Me sumerjo en Colombia, en su corazón.

Ya en el eje cafetero colombiano, me encuentro en Salento con Will, al que conocí en Méjico y los dos sabíamos que nos reencontraríamos en algún momento. Estamos exactamente en el mismo momento de nuestras vidas, en el momento de encontrar respuestas y decidir quienes somos. Hemos dejado atrás buenísimos trabajos, personas hermosas y vidas aparentemente dulces para volver a empezar, esta vez sin dudas. Hemos ahorrado para que nuestras vidas no se nos escapen, y los dos bajamos por el continente desde Méjico, escuchando atentamente y mirando el fuego reflexivos, mientras cada experiencia nos marca y observamos cómo cambiamos con menos pena y más júbilo, con más tiempo para observarnos y entender qué es lo que verdaderamente nos falta en esta vida, lo que necesitamos y lo que somos. Dos españoles que han escapado de muuuchos años en grandes ciudades europeas y sus rutinas, y que creen que debe haber algo más. Así fue el encuentro con Will, un espejo en el que ver que hay más gente en el mundo con el mismo devenir de ideales, y con los mismos conflictos internos.
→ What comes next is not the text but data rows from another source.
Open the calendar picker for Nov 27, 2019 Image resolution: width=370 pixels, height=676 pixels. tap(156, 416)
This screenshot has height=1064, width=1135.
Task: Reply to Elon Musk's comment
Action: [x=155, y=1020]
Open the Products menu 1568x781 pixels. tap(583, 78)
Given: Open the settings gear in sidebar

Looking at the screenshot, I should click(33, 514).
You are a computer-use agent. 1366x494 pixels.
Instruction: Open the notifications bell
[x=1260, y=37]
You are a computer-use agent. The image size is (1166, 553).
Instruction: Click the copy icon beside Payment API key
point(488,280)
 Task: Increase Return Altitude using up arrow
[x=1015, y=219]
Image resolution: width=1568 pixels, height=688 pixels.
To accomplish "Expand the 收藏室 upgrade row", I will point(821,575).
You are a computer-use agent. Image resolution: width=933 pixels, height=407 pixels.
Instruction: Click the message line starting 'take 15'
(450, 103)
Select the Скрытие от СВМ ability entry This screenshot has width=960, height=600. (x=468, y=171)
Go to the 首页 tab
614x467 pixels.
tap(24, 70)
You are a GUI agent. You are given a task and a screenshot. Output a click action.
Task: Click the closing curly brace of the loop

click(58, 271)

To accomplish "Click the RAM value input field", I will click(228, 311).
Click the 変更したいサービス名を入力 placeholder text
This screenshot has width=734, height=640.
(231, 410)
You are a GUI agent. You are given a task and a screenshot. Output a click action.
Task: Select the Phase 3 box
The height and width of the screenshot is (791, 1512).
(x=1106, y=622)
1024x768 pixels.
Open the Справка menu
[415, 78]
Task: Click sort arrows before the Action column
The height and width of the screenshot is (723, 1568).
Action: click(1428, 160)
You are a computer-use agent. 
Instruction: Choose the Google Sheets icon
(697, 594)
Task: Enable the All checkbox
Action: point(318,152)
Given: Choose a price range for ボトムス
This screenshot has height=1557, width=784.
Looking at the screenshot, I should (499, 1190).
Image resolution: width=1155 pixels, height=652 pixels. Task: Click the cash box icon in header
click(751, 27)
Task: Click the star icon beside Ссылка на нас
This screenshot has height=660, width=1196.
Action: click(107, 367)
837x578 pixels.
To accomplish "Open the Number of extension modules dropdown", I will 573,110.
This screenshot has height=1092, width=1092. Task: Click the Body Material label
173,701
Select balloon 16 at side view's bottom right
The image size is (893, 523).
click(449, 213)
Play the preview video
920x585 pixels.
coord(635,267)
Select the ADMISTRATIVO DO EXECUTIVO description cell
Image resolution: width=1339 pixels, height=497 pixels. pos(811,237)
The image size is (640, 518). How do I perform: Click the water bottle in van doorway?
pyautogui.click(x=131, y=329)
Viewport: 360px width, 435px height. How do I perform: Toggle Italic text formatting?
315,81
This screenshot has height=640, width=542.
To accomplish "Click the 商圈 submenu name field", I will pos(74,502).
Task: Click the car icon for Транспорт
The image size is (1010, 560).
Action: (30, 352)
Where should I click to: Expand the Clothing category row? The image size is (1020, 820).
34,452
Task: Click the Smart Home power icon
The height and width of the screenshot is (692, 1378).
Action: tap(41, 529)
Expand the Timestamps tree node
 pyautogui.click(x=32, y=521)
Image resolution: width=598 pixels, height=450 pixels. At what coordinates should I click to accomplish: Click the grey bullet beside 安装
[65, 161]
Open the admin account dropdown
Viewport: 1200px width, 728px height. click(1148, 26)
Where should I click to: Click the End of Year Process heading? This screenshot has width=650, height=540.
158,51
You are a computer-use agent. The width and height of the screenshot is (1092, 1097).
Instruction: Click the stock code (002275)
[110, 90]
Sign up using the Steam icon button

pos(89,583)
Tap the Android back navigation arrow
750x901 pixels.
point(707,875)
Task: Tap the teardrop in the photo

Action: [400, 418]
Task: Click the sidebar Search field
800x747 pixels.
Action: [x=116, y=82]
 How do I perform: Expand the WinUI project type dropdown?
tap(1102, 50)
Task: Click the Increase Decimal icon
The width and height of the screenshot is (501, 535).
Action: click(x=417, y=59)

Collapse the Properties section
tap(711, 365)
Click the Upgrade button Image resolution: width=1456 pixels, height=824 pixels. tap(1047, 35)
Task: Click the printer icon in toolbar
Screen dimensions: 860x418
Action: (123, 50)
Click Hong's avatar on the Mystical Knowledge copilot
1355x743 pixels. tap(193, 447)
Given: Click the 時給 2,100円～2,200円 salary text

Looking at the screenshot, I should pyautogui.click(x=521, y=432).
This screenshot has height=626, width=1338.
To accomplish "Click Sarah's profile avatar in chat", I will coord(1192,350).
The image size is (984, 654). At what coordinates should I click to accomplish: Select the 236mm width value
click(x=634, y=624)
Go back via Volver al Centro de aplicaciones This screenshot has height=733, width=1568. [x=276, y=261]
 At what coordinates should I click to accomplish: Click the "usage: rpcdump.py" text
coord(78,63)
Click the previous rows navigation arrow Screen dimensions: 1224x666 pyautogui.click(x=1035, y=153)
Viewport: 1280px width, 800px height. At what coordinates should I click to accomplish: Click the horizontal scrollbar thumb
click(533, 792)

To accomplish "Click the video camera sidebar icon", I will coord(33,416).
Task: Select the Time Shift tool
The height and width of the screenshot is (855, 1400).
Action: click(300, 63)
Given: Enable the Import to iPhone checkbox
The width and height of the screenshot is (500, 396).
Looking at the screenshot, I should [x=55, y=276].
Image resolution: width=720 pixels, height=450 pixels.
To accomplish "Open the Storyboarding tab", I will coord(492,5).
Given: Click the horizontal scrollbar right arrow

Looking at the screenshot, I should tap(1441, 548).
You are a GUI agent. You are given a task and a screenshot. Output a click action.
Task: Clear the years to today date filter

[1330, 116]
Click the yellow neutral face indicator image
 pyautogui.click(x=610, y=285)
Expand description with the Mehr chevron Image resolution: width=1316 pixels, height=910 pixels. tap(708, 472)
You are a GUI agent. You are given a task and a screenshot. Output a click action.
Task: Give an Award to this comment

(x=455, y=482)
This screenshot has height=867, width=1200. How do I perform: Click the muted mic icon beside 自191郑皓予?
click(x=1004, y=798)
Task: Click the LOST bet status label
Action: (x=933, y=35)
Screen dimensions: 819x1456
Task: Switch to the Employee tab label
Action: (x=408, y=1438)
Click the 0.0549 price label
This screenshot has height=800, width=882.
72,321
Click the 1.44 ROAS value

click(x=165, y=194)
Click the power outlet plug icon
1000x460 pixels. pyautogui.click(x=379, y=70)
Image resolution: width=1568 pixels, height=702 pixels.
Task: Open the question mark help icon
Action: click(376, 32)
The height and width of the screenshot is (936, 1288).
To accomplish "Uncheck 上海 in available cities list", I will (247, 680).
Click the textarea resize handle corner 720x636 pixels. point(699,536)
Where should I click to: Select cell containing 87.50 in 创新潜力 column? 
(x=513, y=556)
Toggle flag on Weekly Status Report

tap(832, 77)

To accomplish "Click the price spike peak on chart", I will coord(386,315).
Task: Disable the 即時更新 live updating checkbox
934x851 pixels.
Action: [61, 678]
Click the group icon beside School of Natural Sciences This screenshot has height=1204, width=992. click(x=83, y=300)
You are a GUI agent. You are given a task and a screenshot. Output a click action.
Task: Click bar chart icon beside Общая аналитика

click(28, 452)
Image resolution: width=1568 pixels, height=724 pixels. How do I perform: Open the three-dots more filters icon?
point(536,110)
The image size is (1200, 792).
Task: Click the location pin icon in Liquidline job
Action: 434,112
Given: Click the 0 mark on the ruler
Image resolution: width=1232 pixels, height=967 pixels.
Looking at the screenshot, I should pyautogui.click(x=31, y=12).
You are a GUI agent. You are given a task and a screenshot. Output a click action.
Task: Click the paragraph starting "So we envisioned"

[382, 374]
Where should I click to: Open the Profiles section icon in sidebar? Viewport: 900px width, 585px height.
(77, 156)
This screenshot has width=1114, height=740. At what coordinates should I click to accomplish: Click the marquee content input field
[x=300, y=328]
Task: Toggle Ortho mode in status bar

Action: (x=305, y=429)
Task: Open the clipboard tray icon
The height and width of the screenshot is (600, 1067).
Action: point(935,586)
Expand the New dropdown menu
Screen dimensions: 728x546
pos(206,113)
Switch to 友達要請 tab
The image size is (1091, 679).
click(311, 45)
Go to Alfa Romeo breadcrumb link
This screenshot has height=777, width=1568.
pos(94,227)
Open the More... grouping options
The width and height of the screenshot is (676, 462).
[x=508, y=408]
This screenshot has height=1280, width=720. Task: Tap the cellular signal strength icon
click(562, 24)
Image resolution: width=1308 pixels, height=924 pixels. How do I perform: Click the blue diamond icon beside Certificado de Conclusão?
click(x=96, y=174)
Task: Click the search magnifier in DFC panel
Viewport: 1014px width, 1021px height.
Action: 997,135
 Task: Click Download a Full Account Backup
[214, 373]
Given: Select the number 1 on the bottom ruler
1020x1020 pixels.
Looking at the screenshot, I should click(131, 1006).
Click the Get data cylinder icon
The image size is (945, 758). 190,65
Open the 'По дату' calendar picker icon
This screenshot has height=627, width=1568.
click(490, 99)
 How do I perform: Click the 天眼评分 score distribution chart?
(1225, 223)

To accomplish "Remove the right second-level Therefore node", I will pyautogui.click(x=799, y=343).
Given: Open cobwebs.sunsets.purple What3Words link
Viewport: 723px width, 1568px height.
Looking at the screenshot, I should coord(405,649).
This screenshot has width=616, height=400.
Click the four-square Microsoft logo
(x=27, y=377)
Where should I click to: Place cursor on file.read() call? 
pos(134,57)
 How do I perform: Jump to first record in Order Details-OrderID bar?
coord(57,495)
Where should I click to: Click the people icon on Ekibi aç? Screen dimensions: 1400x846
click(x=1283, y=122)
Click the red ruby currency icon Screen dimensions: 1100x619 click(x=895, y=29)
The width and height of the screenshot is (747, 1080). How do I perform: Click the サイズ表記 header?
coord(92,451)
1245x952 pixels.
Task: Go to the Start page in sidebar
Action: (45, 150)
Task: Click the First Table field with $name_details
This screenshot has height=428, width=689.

Salento es el marco perfecto para nuestras interminables charlas. Un pueblo antiguo en el Quindío, con lugareños humildes y con caballos. Campesinos y trabajadores, gente simple. Una plaza con iglesia, tiendas monas, caballos y jeeps ‘willy’, el clásico y viejísimo jeep que puede verse en todos los cafetales del país. Calles con casas alegremente coloreadas y balcones, cafeterías con buen café y pastas. En el medio de valles de un verde único, haciendas cafeteras, picos nevados todo el año, como el de Ruiz, y rodeado del árbol nacional de Colombia, la uniquísima palma de cera, que alcanza unos exagerados 70 metros en el tronco y vive alejada de la costa.